A separate study looked at the subset of heart failure patients with an ejection fraction of greater than or equal to 45%, for whom there has historically been no good treatment. Researchers tested whether irbesartan (Avapro) might lower death and hospitalizations for heart failure, myocardial infarction, stroke and arrhythmia. They studied 4,128 subjects and followed them for 4.5 years, with the average patient age at the start being 72 years—appropriate given that that this condition mostly affects older people.
Though there was a difference in those who took irbesartan vs. placebo, it wasn't significant. Again the researchers were left with pointing out that, at least, the study showed the drug was safe, which means it could be a good substitute for patients who can't tolerate other hypertension drugs.
Patients who don't like to drag themselves into the clinic every month for prothrombin time (INR) testing can take heart: It may no longer be necessary. One study found that atrial fibrillation and heart valve patients on warfarin who did weekly home INR testing had about the same number of strokes, major bleeds or deaths as patients who were monitored monthly at a clinic. Patients also were happier with the home testing approach, which is covered by Medicare for atrial fibrillation, heart valve and venous thromboembolism patients.
The study involved 2,922 Veterans Administration subjects, nearly all of whom were men.
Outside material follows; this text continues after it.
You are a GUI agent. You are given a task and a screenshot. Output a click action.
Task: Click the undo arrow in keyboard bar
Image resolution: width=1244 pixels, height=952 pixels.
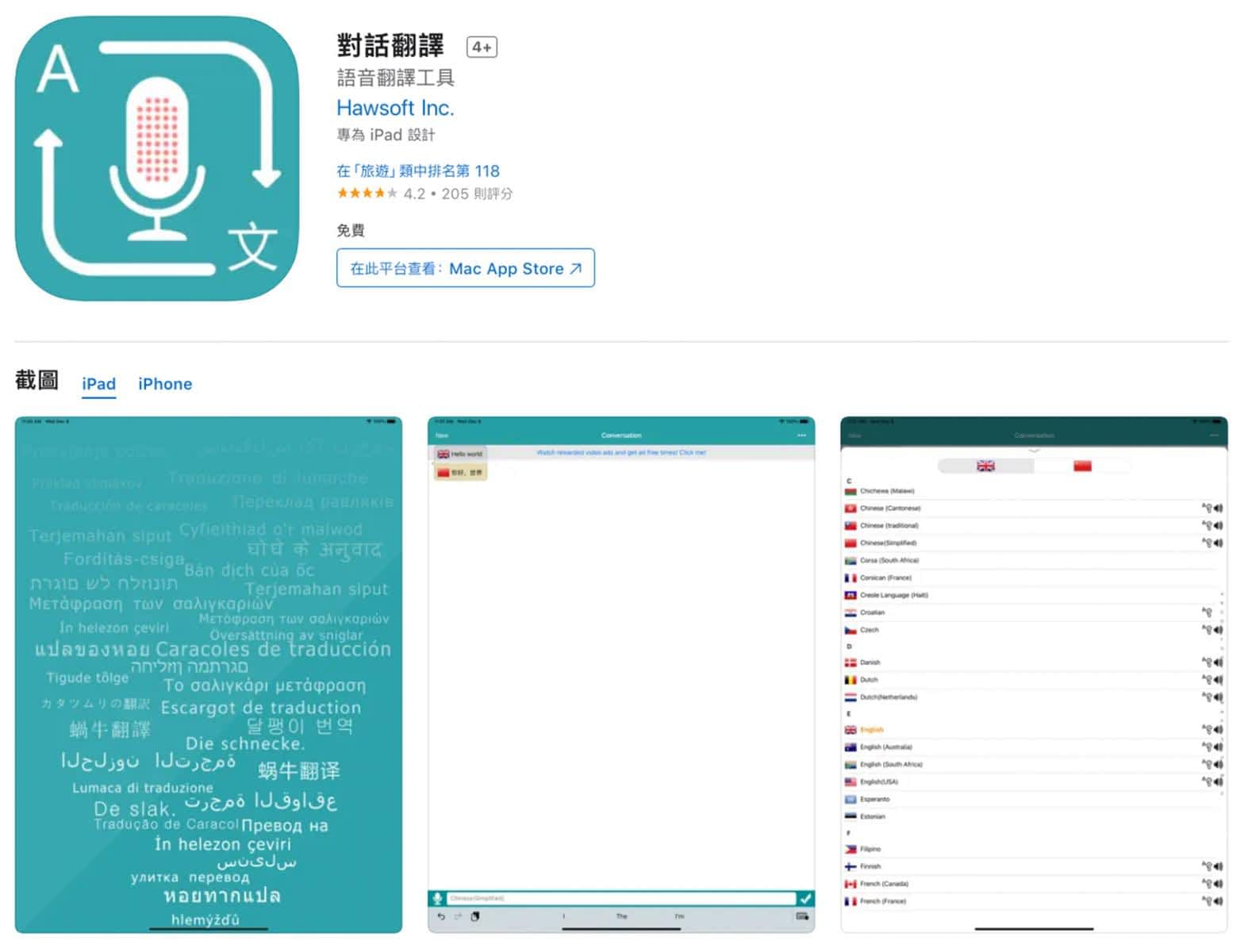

Over a three-year period, about 6.2% of home testing patients had a stroke, major bleed or death, compared with 6.9% of patients tested in a clinic.
This is good news for patients who live in remote areas, or who might have other barriers to getting to a clinic, noted study co-author Alan K. Jacobson, MD, staff cardiologist at the Jerry L. Pettis Memorial VA Medical Center in Loma Linda, Calif.
“For patients where access is a problem either because of disability or distance, this potentially has a huge impact,” Dr. Jacobson said.
Speaking of self-care, patients with implanted cardiac devices can make themselves a lot safer by keeping their MP3 player headphones at least 1.2 inches away from their chests, another study found. Researchers tested eight different models of headphones and found that magnets in the headphones interfered with 15% of patients' pacemakers and 30% of their defibrillators.
“For patients with pacemakers, exposure to the headphones can force the device to deliver signals to the heart, causing it to beat without regard to the patients' underlying heart rhythm,” said William H. Maisel, MD, senior study author and director of the Medical Device Safety Institute at Beth Israel Medical Center in Boston. “Headphones can temporarily deactivate a defibrillator.”
Several studies looked at disparities in care. Hispanic patients are 57% less likely than white patients to have coronary artery bypass surgery a year after successful angioplasty, one study found. They were also significantly more likely to have hypertension, diabetes and insulin-treated diabetes, which one might expect would lead to higher rates of restenosis, not lower, said study author Shailja V. Parikh, MD, a cardiology fellow at the University of Texas Southwestern Medical Center in Dallas.
“It's possible that a referral bias exists,” Dr. Parikh said. “Or there may be mediating factors intrinsic to the Hispanic patient that could be protective toward restenosis.”
Another study offered a speck of hope in the usual dismal news about racial disparities. After reviewing data on 291,009 Pennsylvania patients admitted for coronary artery bypass surgery (CABG) after heart attack, researchers found that disparities between African Americans and whites had declined in the 10 years between 1997 and 2006.
While African Americans were less likely to have invasive cardiac procedures done during any time period, the gap narrowed from 59% in 1995-1997 to 38% in 2004-2006. Gaps between lower and higher income patients narrowed as well, the study found.